During the event, the Auxiliary Feedwater System of each unit responded as expected and maintained the necessary steam generator heat transfer capability. The atmospheric relief valves were used to provide a controlled steam release path. There were no equipment malfunctions or failures that complicated the plant response or otherwise elevated risk beyond the initiating event. The CPSES 138kV switchyard provided power to class lE buses during this event. This event is bounded by the analysis of a Station Blackout and the loss of normal feedwater flow described in the FSAR in which conservative assumptions are made in the analysis to minimize the energy removal capability of the Auxiliary Feedwater system. This transient was assumed to be initiated from full power.

There were no safety system functional failures associated with this event.

Based on this analysis it was concluded that this event did not adversely affect the safe operation of CPSES Units 1 and 2 or the health and safety of the public.

IV. CAUSE OF THE EVENT

A fault on the Parker 345kV transmission line in conjunction with failure of primary and backup protection relays for the CPSES to Parker switchyard breaker, caused the remote grid breakers to trip and de-energize the CPSES 345kV switchyard resulting in the trip of Units 1 and 2 reactors. Management oversight of switchyard activities, maintenance practices, and protective circuit design contributed to a high resistance build-up on the contacts of the fault detection circuit relays which prevented successful isolation of the grid disturbance.

V. CORRECTIVE ACTIONS

The distribution/transmission company, Oncor, replaced the fault detector relays and adjusted the setpoints of the relays to prevent cycling of the contacts. Oncor ensured the remaining switchyard protection relays would function as designed by documenting and evaluating protection relay targets in the 345kV switchyard.

Additionally, the 345kV switchyard East and West bus lockouts were tested to verify operability and that lockouts functioned correctly. Furthermore, Oncor has evaluated their activities as performed under the ERCOT (Electric Reliability Council of Texas) guidelines and has determined that the grid continues to be highly reliable.

As part of the corrective action program, TXU Energy is improving management oversight of switchyard activities to reduce the potential of a similar event. Some of the improvements include the following:

1. Tracking of switchyard equipment within the CPSES Preventative Maintenance Program and documenting equipment related issues in the corrective action program.

2. Performing post work reviews and tracking of switchyard maintenance activities by TXU Energy personnel.

3. Enhancing Oncor's switchyard maintenance calibration and testing process to provide more detailed specific instructions.

4. Review and, if necessary, change the setpoints of the switchyard fault detector relays and eliminate supervision of ground relays by switchyard fault detector relays.

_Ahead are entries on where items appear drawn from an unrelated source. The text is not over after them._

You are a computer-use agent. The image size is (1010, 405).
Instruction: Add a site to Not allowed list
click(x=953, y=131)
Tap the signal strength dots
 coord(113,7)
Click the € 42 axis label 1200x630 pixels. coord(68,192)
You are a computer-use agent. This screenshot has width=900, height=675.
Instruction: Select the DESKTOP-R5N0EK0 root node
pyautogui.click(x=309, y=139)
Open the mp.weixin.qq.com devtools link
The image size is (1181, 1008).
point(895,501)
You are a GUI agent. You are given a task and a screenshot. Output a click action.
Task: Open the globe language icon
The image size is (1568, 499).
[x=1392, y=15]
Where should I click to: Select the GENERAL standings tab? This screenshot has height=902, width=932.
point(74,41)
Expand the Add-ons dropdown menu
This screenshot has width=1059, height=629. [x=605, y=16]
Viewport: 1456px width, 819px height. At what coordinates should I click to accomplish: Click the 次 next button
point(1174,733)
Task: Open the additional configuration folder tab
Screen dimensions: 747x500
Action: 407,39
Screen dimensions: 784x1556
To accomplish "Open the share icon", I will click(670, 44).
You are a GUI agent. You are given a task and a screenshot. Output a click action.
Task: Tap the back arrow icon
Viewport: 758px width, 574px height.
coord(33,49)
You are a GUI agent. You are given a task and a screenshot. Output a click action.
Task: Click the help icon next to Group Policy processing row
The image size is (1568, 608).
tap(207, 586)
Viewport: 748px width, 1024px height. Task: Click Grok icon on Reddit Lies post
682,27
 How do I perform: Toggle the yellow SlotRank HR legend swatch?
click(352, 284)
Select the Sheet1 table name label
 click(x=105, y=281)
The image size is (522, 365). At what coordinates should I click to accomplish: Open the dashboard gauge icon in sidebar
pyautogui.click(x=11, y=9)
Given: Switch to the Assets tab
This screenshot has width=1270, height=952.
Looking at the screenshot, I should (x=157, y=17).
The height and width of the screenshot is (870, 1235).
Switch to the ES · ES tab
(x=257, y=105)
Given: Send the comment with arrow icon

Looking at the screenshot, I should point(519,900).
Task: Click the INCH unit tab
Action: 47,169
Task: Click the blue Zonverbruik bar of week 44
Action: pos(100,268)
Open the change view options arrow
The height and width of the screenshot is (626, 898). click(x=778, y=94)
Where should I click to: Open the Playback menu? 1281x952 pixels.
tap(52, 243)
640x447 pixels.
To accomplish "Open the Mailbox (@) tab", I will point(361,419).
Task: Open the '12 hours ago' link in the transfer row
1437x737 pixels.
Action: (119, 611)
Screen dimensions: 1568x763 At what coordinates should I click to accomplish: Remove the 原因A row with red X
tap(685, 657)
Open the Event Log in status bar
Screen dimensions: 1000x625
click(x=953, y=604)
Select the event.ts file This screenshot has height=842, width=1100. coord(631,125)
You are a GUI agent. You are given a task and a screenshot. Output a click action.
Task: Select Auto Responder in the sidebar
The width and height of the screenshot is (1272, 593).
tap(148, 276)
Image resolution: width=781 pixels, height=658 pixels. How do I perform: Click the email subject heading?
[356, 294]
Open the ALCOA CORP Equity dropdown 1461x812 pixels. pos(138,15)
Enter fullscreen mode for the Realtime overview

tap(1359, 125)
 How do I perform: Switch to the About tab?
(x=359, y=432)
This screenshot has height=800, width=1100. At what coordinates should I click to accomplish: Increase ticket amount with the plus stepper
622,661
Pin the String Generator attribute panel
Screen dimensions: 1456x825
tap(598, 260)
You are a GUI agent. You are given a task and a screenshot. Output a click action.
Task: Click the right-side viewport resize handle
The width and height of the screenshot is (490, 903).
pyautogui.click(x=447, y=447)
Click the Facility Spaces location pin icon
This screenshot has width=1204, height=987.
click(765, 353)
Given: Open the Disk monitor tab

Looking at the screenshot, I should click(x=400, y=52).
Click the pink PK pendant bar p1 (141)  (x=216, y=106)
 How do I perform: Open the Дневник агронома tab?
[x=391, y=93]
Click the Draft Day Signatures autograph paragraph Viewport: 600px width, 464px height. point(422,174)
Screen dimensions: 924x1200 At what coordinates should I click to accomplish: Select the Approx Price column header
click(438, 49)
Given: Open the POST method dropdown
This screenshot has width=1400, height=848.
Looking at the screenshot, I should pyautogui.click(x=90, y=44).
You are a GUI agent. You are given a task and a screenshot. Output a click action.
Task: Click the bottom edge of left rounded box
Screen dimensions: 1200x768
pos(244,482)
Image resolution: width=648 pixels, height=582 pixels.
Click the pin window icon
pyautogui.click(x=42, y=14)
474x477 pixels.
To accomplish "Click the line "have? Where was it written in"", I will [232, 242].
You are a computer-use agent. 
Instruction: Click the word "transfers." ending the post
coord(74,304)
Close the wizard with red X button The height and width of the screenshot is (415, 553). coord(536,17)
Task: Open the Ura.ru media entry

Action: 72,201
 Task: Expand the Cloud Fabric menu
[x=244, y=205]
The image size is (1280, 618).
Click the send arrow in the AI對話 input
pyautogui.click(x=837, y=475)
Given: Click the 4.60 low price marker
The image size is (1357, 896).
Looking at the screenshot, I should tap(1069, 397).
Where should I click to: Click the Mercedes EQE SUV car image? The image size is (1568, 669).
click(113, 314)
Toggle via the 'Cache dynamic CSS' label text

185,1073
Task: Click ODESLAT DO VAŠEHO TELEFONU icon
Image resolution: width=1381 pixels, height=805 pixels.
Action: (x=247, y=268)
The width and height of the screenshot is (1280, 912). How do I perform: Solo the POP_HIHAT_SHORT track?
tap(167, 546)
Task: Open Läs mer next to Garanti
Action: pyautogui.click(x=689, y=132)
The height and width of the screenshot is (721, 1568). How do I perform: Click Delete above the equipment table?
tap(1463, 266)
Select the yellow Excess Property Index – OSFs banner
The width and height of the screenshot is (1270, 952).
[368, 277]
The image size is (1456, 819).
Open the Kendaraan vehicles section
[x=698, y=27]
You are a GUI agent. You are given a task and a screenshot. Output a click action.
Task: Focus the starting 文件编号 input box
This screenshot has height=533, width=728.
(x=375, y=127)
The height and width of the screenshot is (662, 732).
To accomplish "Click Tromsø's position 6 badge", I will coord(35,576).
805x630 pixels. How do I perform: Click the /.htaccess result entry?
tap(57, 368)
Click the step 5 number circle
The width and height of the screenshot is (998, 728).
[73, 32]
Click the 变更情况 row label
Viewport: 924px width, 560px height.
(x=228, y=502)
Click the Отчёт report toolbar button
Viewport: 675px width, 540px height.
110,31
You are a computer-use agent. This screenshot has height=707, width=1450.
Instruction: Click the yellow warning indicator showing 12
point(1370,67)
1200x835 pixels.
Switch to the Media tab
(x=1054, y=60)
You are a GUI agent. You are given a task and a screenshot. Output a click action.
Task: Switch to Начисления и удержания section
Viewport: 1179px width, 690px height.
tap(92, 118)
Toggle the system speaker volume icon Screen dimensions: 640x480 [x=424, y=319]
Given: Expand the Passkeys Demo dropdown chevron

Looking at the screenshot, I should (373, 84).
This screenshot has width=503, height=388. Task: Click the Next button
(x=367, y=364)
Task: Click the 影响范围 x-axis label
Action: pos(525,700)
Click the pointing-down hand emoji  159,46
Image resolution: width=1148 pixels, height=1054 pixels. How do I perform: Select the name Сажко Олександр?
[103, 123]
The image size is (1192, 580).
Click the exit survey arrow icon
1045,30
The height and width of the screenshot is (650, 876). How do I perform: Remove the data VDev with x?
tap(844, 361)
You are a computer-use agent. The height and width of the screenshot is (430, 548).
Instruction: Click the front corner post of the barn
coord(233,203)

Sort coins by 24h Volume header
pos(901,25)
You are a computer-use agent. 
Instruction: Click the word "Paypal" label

VI. PREVIOUS SIMILAR EVENTS

Although there have been previous events that resulted in RPS actuation due to a grid disturbance (refer to LER 445/91-013-00, LER 445/91-019-00, LER 445/91- 021-00, and LER 445/91-022-00), the evaluation performed during the aforementioned LERs did not consider the impact on the fault detector relays.

Therefore, corrective actions taken to resolve the root causes of the previous events would not have prevented this event.